Gab es Schwierigkeiten bei der Etablierung der zentralen Supply Chain Management-Plattform?
Zum Glück nicht, nein. (lacht) Ein großer Vorteil des SCM ist, dass unsere Kunden keine externen IT-Ressourcen benötigen und wir die Programmierung schnell und parallel zum laufenden Betrieb durchführen können.

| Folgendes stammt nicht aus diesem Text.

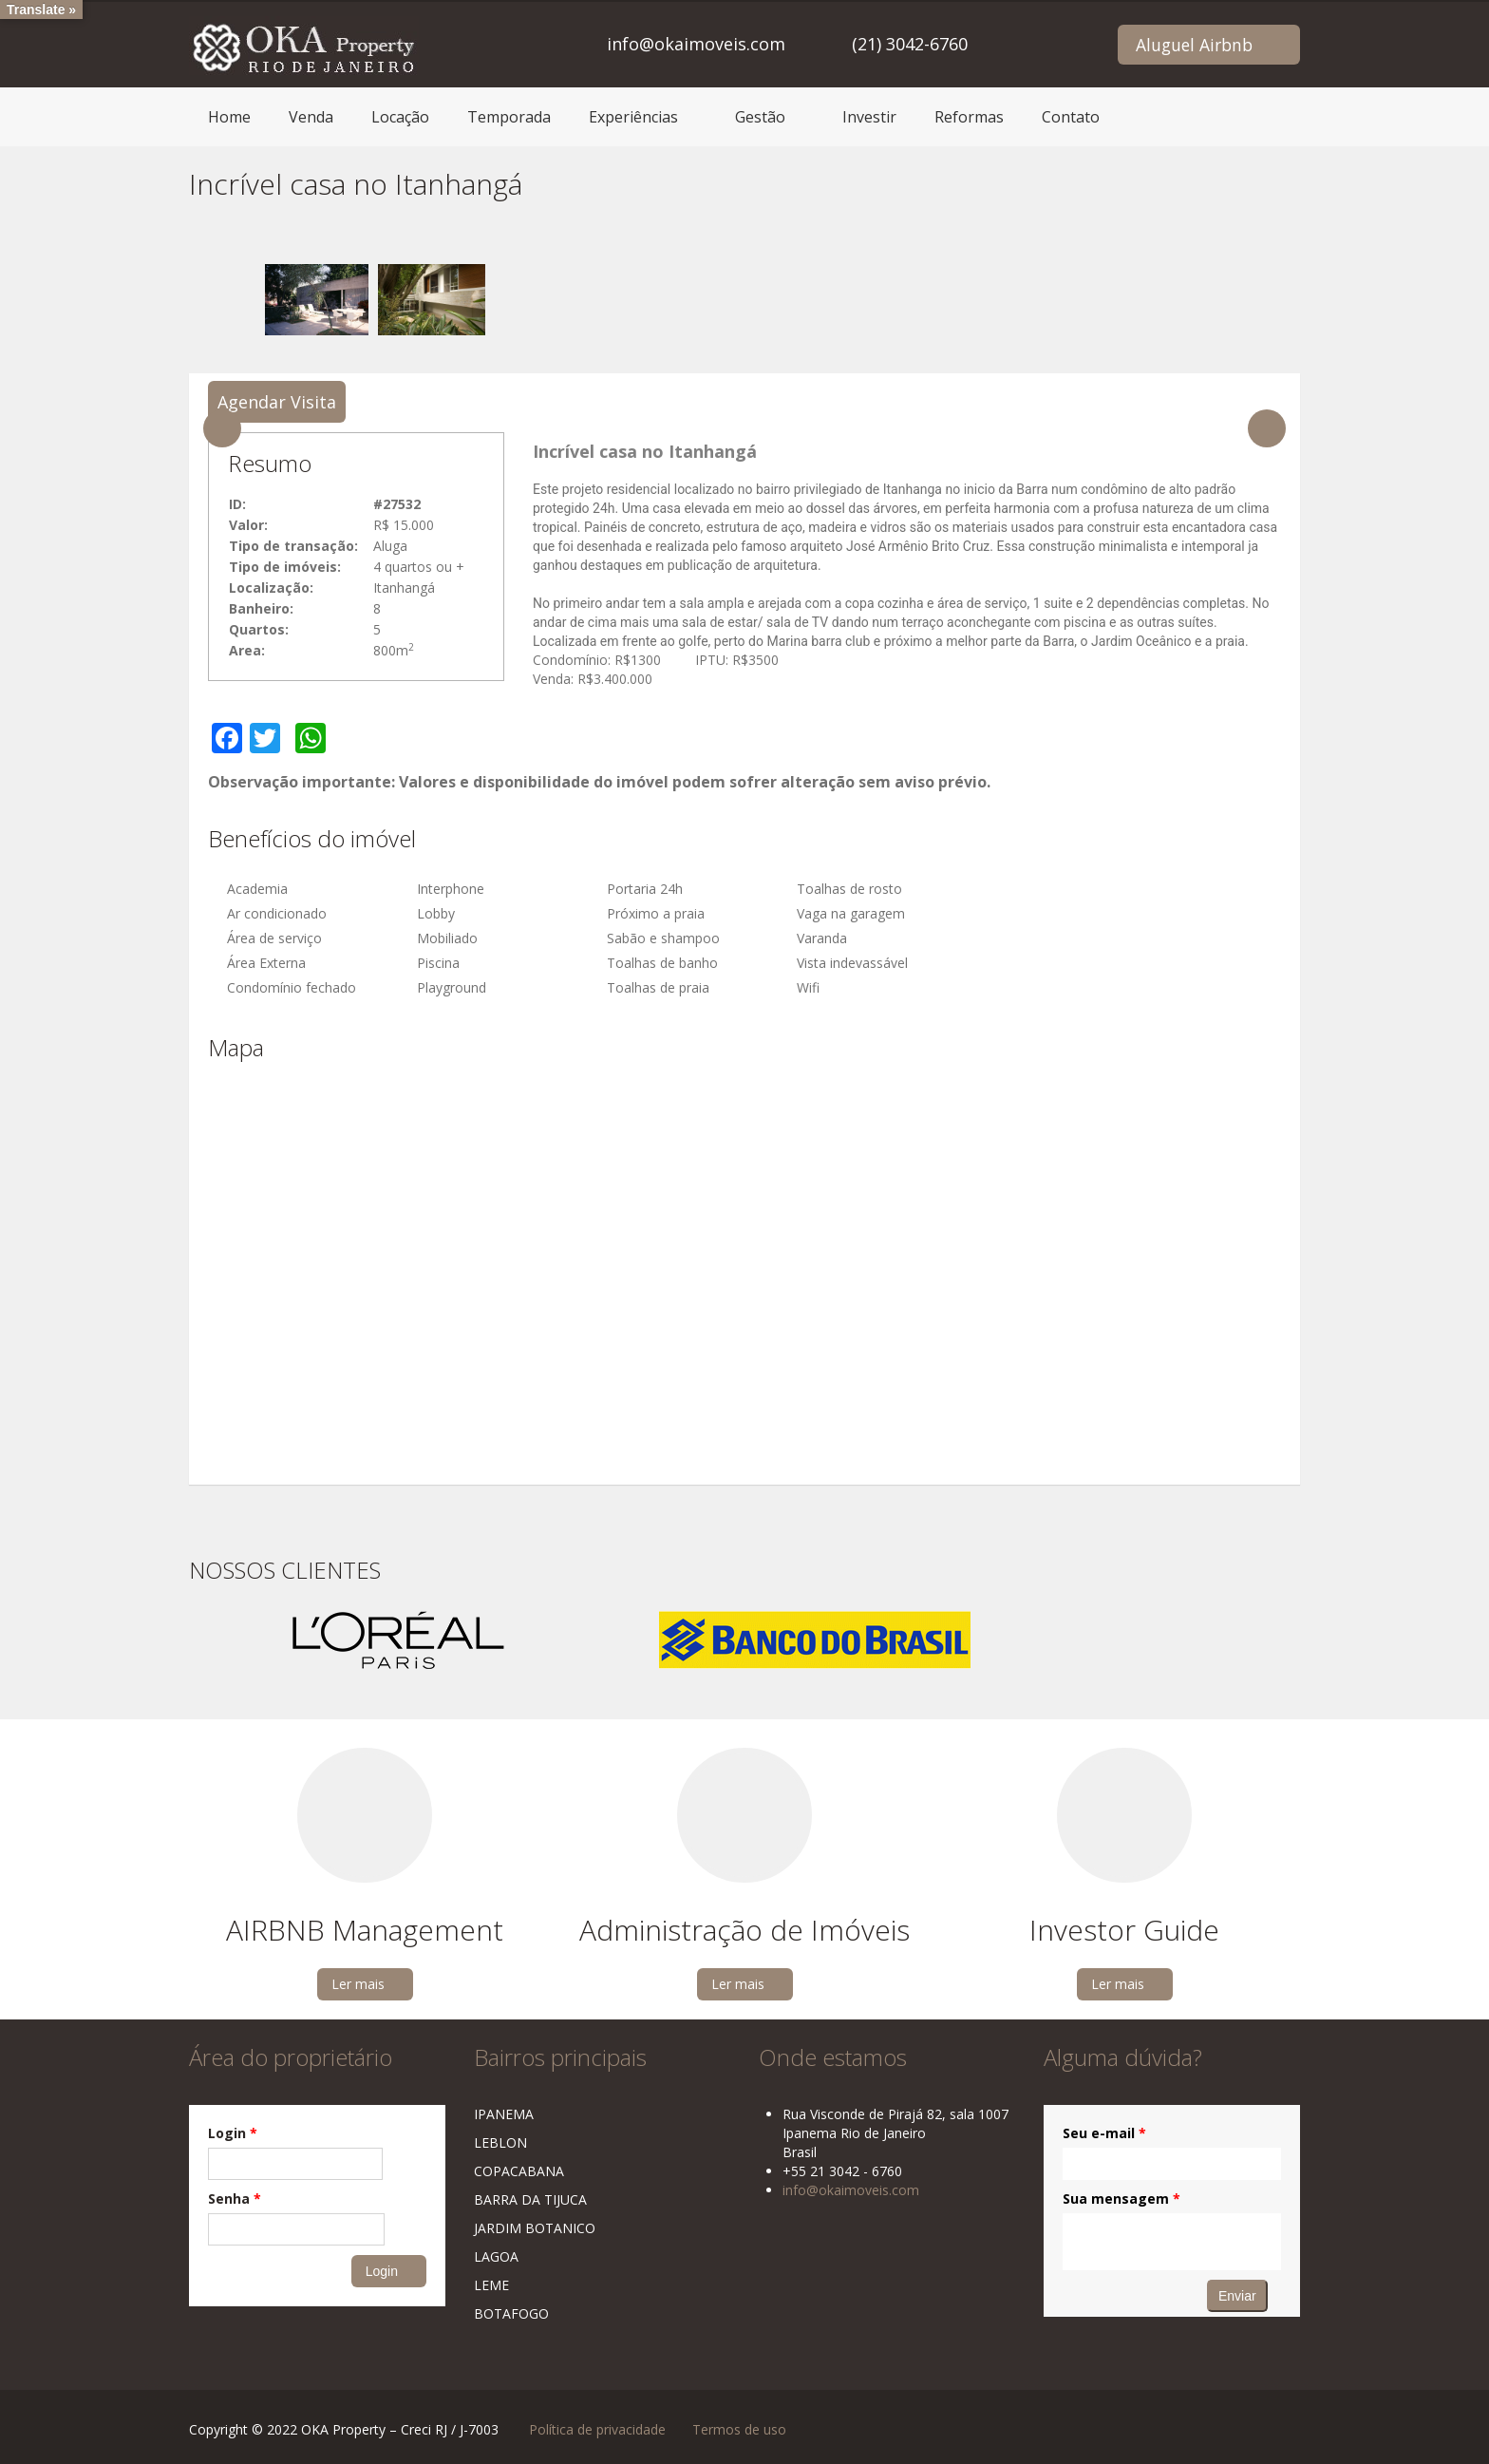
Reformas (969, 116)
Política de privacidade (597, 2429)
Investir (869, 116)
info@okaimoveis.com (696, 43)
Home (229, 116)
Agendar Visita (276, 401)
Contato (1071, 116)
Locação (400, 116)
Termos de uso (739, 2429)
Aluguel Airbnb (1194, 44)
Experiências (633, 116)
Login (232, 2133)
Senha (234, 2198)
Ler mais (358, 1984)
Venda (311, 116)
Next (1267, 428)
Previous (222, 428)
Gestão (760, 116)
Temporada (509, 116)
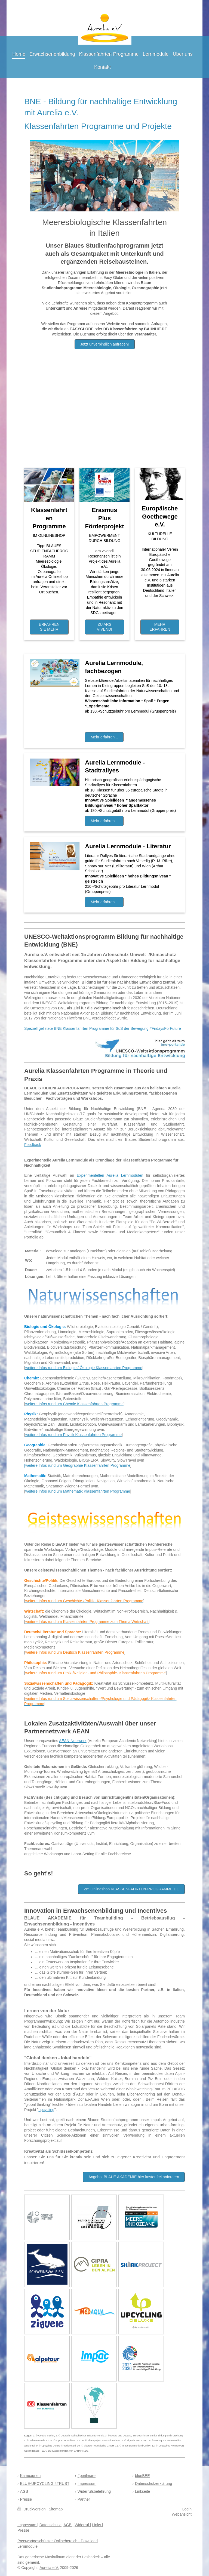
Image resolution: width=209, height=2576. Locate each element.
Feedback (32, 1144)
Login (187, 2509)
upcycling (46, 2109)
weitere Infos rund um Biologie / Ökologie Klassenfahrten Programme (83, 1368)
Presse (23, 2530)
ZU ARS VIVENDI (104, 627)
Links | (97, 2525)
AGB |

Wir erstellten Zugangsberechtigungen für die autorisierten Mitarbeiter, Abteilungen und Lieferanten, und übertrugen die aktuellen Daten von Jordan in das neue System. Es folgte eine detaillierte Schulung für alle Beteiligten. Die dreimonatige Probephase verlief dann auch erfolgreich und ohne Komplikationen. Inzwischen wickelt Jordan das gesamte Tagesgeschäft routinemäßig mithilfe des SCM ab. Durch die Möglichkeit, Verschiffungsdokumente im SCM anzuhängen, wird der Suchaufwand für alle Systemteilnehmer reduziert. Jordan führt keine dezentralen Tabellen mehr, sondern kann sich die Aufstellung der Container auf See oder im Hafen sowie im Zwischenlager einfach und übersichtlich ansehen. Ein nachhaltiger Mehrwert für alle Beteiligten entlang der Lieferkette.